What this task involves - Reproduce the lines below exactly. Skip images.

Records for this task -

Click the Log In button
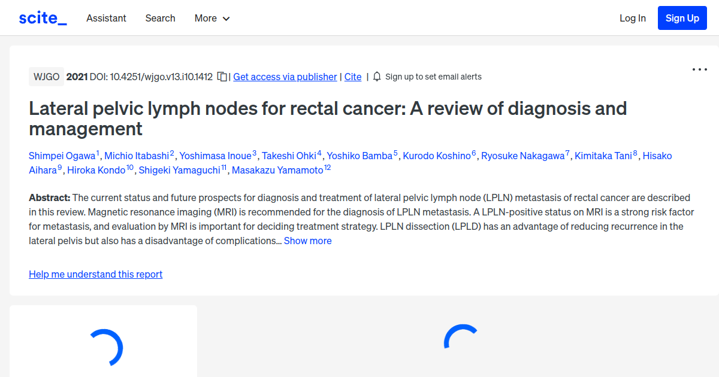 [x=632, y=18]
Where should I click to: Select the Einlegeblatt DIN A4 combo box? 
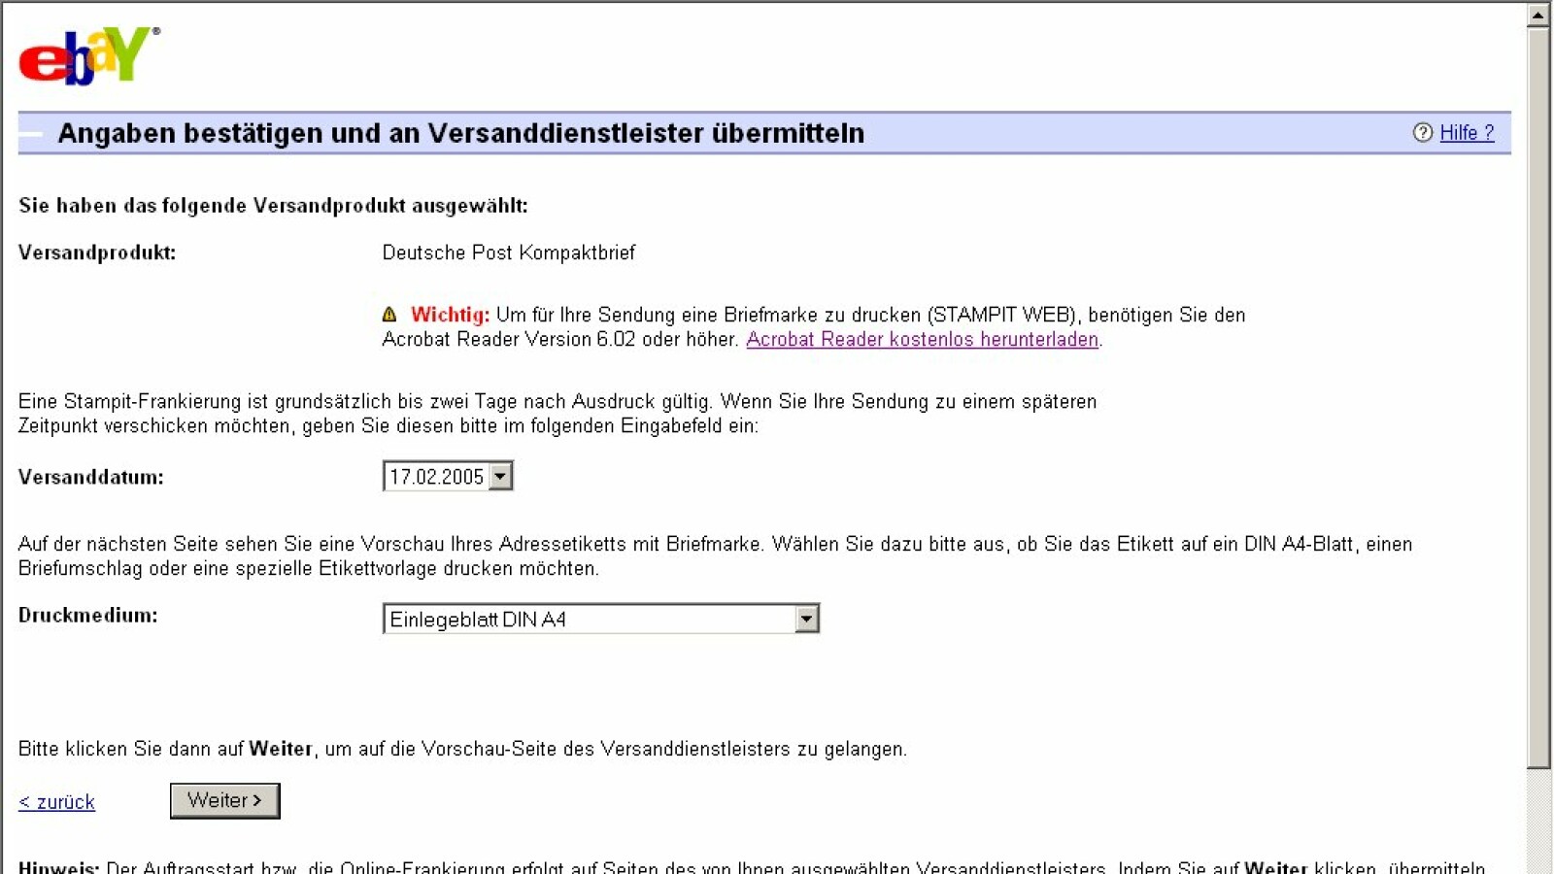(590, 620)
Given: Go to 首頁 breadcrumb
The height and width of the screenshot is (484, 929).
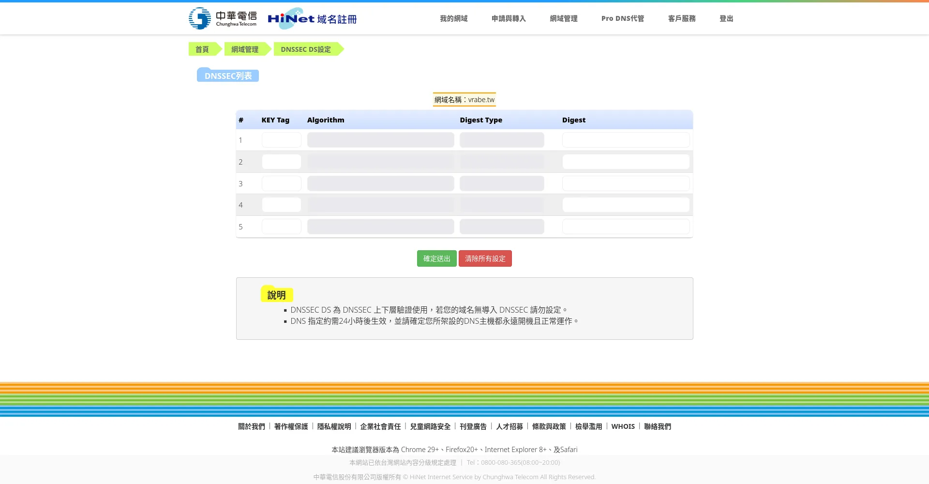Looking at the screenshot, I should [202, 49].
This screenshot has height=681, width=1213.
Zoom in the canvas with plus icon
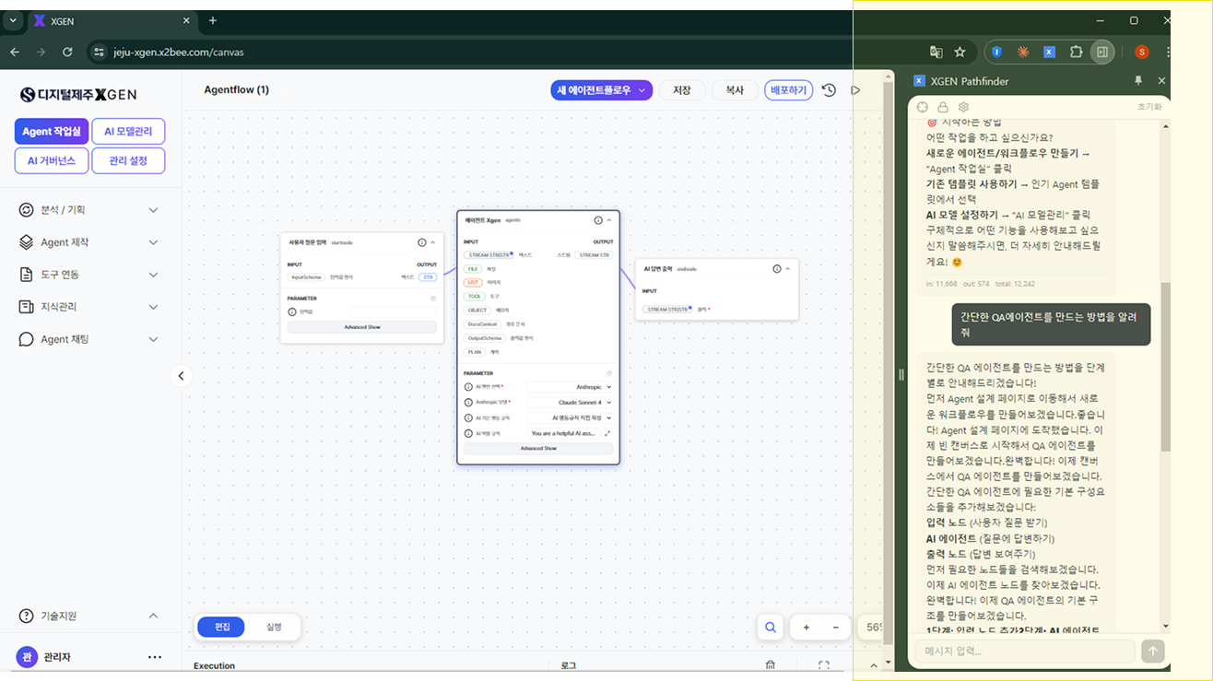(806, 628)
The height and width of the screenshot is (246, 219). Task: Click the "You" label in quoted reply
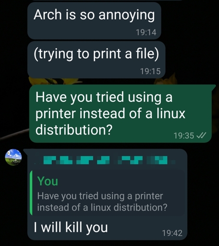coord(48,181)
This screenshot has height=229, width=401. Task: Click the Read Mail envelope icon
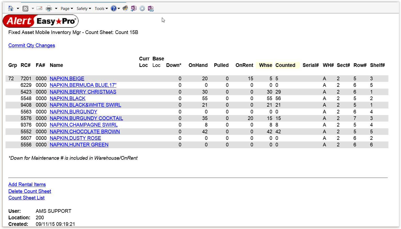coord(40,9)
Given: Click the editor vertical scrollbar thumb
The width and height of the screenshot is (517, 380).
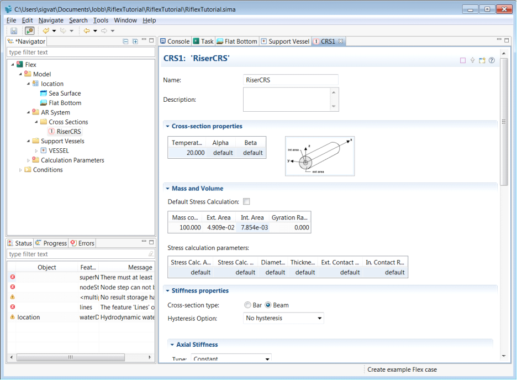Looking at the screenshot, I should tap(504, 122).
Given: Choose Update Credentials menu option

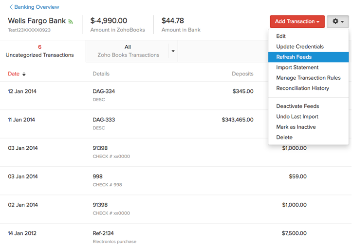Looking at the screenshot, I should pyautogui.click(x=299, y=47).
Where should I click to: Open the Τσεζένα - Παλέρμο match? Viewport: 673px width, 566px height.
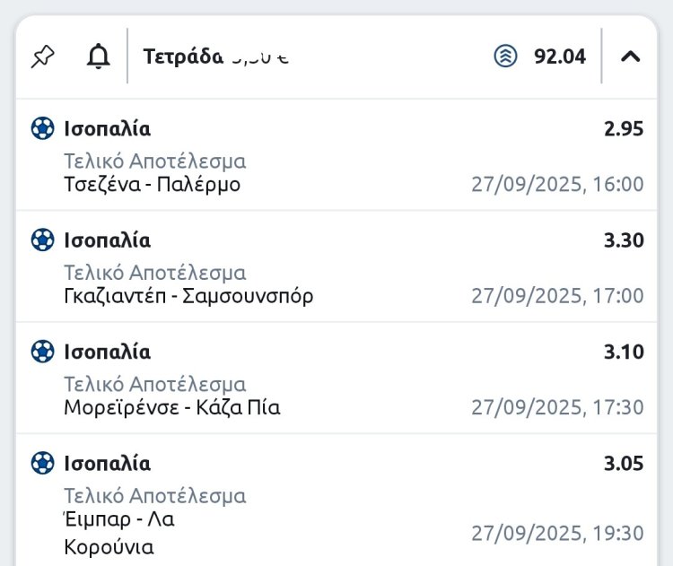click(153, 185)
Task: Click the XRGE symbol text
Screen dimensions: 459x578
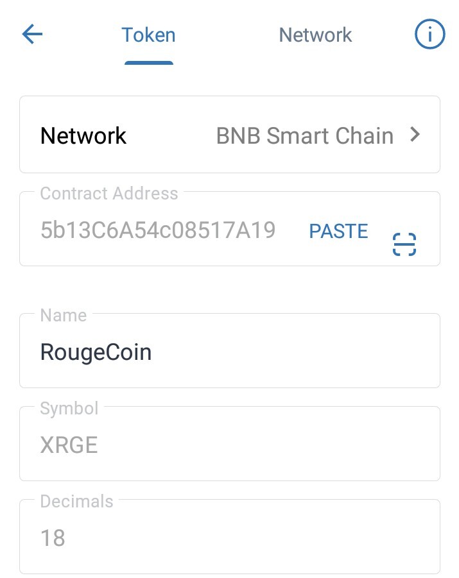Action: tap(69, 445)
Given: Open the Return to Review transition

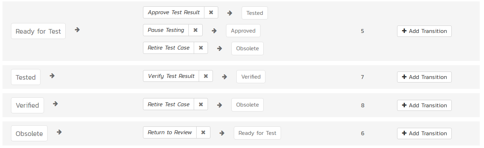Looking at the screenshot, I should click(x=170, y=132).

Your solution -
Click the Log In button
 [x=632, y=18]
Where should I click to: Select the Einlegeblatt DIN A4 combo box? 
(590, 620)
Given: Go to 首頁 breadcrumb
The height and width of the screenshot is (484, 929).
Looking at the screenshot, I should [202, 49].
This screenshot has height=681, width=1213.
Zoom in the canvas with plus icon
(806, 628)
The height and width of the screenshot is (246, 219). Task: Click the "You" label in quoted reply
coord(48,181)
This screenshot has height=229, width=401. Task: Click the Read Mail envelope icon
coord(40,9)
Given: Click the editor vertical scrollbar thumb
The width and height of the screenshot is (517, 380).
Looking at the screenshot, I should tap(504, 122).
Given: Choose Update Credentials menu option

Looking at the screenshot, I should pyautogui.click(x=299, y=47).
Where should I click to: Open the Τσεζένα - Παλέρμο match? Viewport: 673px width, 566px height.
click(153, 185)
Task: Click the XRGE symbol text
Screen dimensions: 459x578
Action: tap(69, 445)
Given: Open the Return to Review transition

Looking at the screenshot, I should click(x=170, y=132).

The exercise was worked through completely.